The investigators enrolled patients with schizophrenia, schizoaffective disorder, or mood disorders into the study. Participants had moderate or severe tardive dyskinesia and a DSM-IV diagnosis of neuroleptic-induced tardive dyskinesia for at least three months prior to screening. In all, 78 patients were randomized to placebo, 76 were randomized to 40 mg/day of valbenazine, and 80 were randomized to 80 mg/day of valbenazine. The treatment period lasted for six weeks, and participants underwent evaluations at week 2, week 4, and week 6.
The study's primary efficacy end point was change from baseline to week 6 on the Abnormal Involuntary Movement Scale (AIMS), as assessed by blinded central video raters. AIMS examinations were filmed, and scoring was performed by consensus of pairs of central raters who were blinded to treatment arm and study video sequence. The secondary efficacy end point was Clinical Global Impression of Change for Tardive Dyskinesia (CGI-TD) mean score at week 6, as assessed by site investigators.
The population's mean age was 56. About 54% of patients were male, and two-thirds of subjects had schizophrenia or schizoaffective disorder. The population's mean AIMS score at baseline was 10.1.
At week 6, AIMS score improved by 0.1 points, compared with baseline, for patients receiving placebo.
Participants receiving 80 mg/day of valbenazine had an improvement of 3.2 points, compared with baseline, and this result was highly statistically significant. In addition, patients receiving 40 mg/day of valbenazine had an improvement of 1.9 points, compared with baseline.

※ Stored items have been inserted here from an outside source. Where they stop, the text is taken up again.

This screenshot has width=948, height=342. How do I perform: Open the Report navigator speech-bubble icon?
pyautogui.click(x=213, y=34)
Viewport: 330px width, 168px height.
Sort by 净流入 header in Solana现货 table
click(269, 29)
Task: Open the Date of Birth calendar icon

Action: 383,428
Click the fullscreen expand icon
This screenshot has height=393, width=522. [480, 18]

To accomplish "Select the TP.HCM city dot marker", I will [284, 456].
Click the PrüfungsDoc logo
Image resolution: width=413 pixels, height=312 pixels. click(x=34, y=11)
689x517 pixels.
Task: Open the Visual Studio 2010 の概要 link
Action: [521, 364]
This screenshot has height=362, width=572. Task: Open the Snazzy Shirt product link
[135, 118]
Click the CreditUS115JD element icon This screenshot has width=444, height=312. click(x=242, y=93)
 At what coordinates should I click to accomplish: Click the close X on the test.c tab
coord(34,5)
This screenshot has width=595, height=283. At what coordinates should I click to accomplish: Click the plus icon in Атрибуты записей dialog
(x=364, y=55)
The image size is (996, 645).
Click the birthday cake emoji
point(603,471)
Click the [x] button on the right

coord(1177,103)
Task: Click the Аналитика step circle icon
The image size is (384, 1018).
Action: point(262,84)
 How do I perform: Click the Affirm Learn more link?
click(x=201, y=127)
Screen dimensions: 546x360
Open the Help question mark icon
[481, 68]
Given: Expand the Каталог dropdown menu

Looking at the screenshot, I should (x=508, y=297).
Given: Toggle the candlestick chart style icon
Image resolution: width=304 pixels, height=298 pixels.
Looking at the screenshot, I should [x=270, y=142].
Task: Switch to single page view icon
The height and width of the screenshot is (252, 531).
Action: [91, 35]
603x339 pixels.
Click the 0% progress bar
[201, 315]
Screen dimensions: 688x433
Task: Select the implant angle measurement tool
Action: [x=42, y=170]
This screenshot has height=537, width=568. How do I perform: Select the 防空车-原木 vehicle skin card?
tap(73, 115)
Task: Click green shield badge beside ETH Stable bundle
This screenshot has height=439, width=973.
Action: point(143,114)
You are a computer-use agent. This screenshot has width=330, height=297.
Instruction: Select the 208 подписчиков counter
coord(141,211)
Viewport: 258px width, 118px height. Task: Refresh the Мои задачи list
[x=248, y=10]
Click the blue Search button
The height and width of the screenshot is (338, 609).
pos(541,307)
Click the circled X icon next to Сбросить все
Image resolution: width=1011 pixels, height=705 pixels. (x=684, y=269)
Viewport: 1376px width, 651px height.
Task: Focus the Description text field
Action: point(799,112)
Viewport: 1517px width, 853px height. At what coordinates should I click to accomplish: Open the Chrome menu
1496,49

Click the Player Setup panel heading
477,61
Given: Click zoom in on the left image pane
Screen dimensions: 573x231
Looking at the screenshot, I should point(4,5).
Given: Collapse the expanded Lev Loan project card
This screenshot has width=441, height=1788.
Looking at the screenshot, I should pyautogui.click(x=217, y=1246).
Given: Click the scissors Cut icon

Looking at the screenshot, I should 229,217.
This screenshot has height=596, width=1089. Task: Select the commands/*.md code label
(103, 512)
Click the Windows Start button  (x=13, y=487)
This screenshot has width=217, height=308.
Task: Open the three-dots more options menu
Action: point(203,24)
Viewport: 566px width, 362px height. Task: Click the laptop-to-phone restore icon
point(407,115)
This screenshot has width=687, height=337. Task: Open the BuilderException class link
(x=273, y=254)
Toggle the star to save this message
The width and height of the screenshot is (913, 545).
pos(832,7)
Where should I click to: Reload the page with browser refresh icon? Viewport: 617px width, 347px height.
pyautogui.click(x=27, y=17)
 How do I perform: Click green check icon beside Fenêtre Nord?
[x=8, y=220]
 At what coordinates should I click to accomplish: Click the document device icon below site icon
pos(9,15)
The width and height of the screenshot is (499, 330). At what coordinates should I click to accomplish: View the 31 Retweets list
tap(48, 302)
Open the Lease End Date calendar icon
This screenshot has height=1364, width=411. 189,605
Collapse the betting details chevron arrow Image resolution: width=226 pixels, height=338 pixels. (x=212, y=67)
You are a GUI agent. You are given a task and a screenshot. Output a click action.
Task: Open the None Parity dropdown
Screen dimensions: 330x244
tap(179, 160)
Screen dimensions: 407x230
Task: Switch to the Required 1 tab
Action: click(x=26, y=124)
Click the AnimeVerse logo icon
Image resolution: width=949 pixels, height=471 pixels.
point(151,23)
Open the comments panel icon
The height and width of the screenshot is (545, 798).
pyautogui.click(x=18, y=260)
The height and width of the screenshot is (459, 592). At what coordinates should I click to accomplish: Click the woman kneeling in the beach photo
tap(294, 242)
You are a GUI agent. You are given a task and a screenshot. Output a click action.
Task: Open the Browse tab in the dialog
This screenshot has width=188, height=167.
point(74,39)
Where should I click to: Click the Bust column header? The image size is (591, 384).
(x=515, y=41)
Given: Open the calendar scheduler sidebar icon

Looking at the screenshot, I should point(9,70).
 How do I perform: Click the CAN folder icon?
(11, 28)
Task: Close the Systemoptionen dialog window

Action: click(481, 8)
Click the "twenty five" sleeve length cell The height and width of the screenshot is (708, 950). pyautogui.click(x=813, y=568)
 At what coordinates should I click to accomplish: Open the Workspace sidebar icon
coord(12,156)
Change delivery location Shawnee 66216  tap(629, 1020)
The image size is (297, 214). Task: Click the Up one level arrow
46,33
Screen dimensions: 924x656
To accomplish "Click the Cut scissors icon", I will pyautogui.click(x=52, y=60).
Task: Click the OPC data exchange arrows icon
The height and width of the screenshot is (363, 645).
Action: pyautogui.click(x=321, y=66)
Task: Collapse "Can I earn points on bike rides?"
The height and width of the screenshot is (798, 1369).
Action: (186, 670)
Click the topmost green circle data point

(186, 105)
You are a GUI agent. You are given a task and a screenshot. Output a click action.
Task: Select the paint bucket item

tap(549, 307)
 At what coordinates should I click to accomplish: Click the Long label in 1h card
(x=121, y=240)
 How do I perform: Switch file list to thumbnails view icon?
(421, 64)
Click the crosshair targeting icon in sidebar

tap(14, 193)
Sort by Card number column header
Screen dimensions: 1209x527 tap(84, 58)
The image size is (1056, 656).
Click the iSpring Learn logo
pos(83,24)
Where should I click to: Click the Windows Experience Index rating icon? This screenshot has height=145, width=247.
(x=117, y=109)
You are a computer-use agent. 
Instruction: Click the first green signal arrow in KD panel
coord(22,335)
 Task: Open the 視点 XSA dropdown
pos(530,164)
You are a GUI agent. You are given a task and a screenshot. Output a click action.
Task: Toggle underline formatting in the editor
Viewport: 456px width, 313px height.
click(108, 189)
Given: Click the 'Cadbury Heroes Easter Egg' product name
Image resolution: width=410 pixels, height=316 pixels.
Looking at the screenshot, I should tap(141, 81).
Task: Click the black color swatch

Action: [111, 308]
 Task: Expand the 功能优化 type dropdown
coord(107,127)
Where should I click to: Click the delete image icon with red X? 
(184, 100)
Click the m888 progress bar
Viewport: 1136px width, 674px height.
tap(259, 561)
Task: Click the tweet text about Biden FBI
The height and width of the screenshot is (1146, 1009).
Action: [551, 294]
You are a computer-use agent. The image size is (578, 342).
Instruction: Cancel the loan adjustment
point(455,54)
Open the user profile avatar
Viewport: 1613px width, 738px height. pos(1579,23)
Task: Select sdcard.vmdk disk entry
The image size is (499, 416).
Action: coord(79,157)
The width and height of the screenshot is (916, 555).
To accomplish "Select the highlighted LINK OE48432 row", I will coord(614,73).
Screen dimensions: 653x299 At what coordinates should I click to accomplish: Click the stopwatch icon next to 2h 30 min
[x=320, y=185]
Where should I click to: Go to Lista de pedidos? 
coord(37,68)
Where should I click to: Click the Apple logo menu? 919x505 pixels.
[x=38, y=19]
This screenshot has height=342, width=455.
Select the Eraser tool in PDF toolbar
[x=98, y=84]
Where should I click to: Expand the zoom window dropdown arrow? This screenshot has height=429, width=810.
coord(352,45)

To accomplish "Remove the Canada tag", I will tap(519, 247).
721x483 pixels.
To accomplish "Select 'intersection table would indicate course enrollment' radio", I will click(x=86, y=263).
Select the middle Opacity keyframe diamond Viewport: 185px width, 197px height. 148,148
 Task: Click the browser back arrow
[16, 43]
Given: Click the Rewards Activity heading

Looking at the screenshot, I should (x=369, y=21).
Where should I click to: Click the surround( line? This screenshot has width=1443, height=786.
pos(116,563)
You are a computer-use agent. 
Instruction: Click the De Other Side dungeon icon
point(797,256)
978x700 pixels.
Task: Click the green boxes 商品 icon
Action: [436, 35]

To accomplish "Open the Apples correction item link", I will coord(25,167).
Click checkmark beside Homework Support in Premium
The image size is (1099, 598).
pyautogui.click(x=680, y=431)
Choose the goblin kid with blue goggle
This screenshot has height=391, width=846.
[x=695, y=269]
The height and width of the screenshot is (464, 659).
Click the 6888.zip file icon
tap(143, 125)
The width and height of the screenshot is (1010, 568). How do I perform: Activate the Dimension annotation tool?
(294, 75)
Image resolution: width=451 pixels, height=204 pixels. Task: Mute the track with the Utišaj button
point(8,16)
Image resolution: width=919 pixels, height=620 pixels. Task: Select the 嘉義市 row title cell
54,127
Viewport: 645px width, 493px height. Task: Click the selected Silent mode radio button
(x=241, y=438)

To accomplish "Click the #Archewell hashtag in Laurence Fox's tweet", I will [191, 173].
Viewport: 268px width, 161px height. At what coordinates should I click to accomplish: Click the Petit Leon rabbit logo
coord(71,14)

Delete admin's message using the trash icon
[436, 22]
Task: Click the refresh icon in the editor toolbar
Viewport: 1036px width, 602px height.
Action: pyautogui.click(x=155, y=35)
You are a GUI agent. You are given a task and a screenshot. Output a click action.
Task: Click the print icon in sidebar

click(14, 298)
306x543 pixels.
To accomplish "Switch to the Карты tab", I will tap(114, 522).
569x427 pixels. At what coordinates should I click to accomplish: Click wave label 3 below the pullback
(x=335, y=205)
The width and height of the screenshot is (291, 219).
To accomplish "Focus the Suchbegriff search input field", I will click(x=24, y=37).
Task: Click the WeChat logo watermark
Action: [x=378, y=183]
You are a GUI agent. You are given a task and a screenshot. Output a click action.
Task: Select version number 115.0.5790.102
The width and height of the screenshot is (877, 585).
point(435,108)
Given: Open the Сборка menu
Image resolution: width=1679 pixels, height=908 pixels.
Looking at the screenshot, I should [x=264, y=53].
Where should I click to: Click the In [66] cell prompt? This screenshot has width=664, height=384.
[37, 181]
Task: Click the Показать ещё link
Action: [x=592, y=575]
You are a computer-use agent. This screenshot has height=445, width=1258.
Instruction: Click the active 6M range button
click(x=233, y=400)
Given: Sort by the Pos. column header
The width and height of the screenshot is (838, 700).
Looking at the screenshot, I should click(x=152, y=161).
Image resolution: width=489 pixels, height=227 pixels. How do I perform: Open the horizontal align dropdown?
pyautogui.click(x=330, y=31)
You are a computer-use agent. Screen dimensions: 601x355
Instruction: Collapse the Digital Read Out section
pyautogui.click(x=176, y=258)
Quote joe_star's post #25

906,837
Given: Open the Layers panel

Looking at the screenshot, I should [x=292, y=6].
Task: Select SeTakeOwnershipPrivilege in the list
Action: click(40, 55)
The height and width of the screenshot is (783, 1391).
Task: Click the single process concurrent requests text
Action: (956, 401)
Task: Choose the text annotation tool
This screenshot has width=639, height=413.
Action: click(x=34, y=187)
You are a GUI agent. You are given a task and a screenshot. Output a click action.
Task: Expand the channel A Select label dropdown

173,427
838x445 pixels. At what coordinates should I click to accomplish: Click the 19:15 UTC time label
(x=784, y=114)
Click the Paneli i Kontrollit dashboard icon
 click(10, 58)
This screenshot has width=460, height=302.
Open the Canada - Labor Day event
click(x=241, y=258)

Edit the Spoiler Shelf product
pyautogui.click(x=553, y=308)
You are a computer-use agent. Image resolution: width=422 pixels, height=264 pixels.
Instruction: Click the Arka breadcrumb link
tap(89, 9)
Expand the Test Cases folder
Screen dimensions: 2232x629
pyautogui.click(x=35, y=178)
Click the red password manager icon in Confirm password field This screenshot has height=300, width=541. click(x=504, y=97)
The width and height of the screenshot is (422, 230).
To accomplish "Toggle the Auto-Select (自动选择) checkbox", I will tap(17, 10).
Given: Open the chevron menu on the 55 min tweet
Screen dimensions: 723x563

The investigators observed a trend toward improvement in CGI-TD scores for patients receiving valbenazine.
The rates of adverse events were similar between groups. Treatment-emergent adverse events occurred in 45% of the placebo group, 39% of the valbenazine 40 mg group, and 49% of the valbenazine 80 mg group. The most common adverse event was somnolence. The rate of discontinuations due to adverse events was "strikingly low" and similar across groups, said Dr. Hauser. Three serious adverse events occurred in the placebo group, four in the valbenazine 40 mg group, and six in the 80 mg group. One patient receiving 80 mg/day of valbenazine died, and the site investigator and data safety monitoring board judged the event unlikely related to study medication. Participants' psychiatric status remained stable.
A second phase III study of valbenazine is currently under way, said Dr. Hauser. Given the observed dose response and the drug's tolerability, it would be worthwhile to investigate higher doses of valbenazine, he concluded.